Unsurprisingly, Black New Jerseyans experience poverty at higher rates, with 16.1% living below the poverty level as compared to 6.2% of white residents. In Cumberland County, one in four Black residents live in poverty, while in Atlantic, Camden, Essex, Hudson, Mercer, and Passaic counties, around one in five Black residents live in poverty.

On top of that, 8.3% of Black residents lack health insurance as compared to 3.5% of white residents.

At least one in 20 Black households in nearly 40% of New Jersey counties do not have a computer, while 7.4% of Black households in Essex County lack an internet subscription.

These disparities undergird the state's staggering $300,000 racial wealth gap, which is significantly higher than the national figure.

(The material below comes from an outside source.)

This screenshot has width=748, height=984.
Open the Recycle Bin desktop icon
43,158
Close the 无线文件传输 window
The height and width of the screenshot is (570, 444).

The fight for reparations in New Jersey

New Jersey Reparations Council Convenor Jean-Pierre Brutus speaks during the official launch in Perth Amboy on Juneteenth 2023.
New Jersey Reparations Council Convenor Jean-Pierre Brutus speaks during the official launch in Perth Amboy on Juneteenth 2023.  © TAG24/Rey Harris

The new report shows that despite its progressive reputation, New Jersey still has a long way to go to address racial discrimination and deprivation.

"We've known for a while that New Jersey, while one of the most prosperous and diverse states in the country, has some of the largest economic racial disparities," Harbani Ahuja, senior counsel in NJISJ's Economic Justice Program, said in a press release.

"Our new data shows us that these vast racial inequities show up consistently on the county level, as well."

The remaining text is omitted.